Aristotle’s ethical shortcomings were not restricted to his opinion on slavery, and one can only assume that they were consequences of his general ethics. Whereas Demosthenes was a philosophical, and physical hero, ethically, Aristotle sounds like someone raised at the court of the fascist plutocrats, Philippe and Alexander of Macedonia. As, indeed, happened (his father was physician to the Macedonian crown).

There were consequences to Aristotle’s ethics. Alexander had ethical reasons to annihilate Thebes, and sell surviving women and children into slavery. It’s natural to wonder if he shared them with his teacher. Another example of even heavier import: Aristotle’s enormous influence on Rome’s first moralist, Cicero. Cicero, literally, invented the word “morality” by translating the Greek “ethics”.

Aristotle comforted important Romans, centuries later, into the comfortable mood that ethics was all about feeling virtuous.

When Consul Cicero repressed savagely the Conspiracy of Cataline, without bothering with proper judicial procedure, he felt himself to be the incarnation of the eight virtues.

Cicero’s enormous ethical breach helped demolish the democratic Republic.

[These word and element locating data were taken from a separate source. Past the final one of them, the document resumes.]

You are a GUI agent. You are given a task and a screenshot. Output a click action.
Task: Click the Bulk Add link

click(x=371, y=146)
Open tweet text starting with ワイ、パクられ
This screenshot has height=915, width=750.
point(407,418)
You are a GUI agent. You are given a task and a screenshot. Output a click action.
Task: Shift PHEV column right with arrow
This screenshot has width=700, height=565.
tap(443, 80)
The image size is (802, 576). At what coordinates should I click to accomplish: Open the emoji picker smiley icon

At all times, tyrants have proclaimed themselves virtuous. That’s tyranny 101. Proclaiming that, from now on, virtue will dominate ethics, besides being self-evident, and thus empty, is just self-congratulatory. Self-congratulations lay at the evil end of the spectrum of the examined life.

Instead, as Demosthenes pointed out, ethics ought to rest on survival. If the aim was survival, the non-conflictual, disunited approach to Aristotle’s bankrollers (Philippe and Alexander) was suicide.

Greece recovered freedom 23 centuries later. Thanks to the European Union.